:: Material supplied

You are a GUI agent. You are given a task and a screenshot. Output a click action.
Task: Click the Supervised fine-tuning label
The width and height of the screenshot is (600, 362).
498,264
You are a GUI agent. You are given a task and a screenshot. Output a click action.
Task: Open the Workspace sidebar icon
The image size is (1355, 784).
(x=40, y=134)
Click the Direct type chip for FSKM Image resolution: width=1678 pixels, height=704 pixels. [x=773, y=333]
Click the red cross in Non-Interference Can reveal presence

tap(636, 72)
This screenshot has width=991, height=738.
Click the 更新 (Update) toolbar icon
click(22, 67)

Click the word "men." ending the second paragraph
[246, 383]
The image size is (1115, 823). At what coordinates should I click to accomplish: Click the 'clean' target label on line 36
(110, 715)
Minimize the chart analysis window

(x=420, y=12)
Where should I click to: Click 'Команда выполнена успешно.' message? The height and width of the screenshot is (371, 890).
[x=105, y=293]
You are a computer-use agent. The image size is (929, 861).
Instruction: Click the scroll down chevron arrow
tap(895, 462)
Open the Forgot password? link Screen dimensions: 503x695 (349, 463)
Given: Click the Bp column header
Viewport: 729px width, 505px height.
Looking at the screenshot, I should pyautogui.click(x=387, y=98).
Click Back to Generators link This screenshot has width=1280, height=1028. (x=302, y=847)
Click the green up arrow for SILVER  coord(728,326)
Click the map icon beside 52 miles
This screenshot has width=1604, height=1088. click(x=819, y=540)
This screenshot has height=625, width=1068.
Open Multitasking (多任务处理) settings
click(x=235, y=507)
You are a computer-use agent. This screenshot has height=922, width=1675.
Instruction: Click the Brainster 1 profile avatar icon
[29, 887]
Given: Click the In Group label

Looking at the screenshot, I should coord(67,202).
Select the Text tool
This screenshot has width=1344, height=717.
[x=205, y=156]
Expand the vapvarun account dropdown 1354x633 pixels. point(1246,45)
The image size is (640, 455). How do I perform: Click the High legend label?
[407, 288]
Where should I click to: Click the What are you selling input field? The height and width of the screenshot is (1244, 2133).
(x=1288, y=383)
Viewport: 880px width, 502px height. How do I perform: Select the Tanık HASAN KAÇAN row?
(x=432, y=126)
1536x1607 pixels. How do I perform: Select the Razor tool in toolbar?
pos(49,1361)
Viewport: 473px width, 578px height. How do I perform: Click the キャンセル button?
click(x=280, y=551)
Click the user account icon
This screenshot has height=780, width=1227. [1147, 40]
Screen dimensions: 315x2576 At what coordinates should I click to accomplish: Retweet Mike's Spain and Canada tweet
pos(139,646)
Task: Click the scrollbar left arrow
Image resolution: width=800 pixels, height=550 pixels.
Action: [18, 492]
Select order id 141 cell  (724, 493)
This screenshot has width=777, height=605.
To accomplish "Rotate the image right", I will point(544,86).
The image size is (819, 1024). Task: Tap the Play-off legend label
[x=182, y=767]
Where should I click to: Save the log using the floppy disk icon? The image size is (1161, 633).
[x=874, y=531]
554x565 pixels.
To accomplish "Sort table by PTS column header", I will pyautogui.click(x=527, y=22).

::::

Among the records above, a stretch begins at the line containing "Task: Open the Workspace sidebar icon" and ends at the line containing "This screenshot has width=991, height=738.". Restate that stretch word for word, and nothing else.

Task: Open the Workspace sidebar icon
The image size is (1355, 784).
(x=40, y=134)
Click the Direct type chip for FSKM Image resolution: width=1678 pixels, height=704 pixels. [x=773, y=333]
Click the red cross in Non-Interference Can reveal presence

tap(636, 72)
This screenshot has width=991, height=738.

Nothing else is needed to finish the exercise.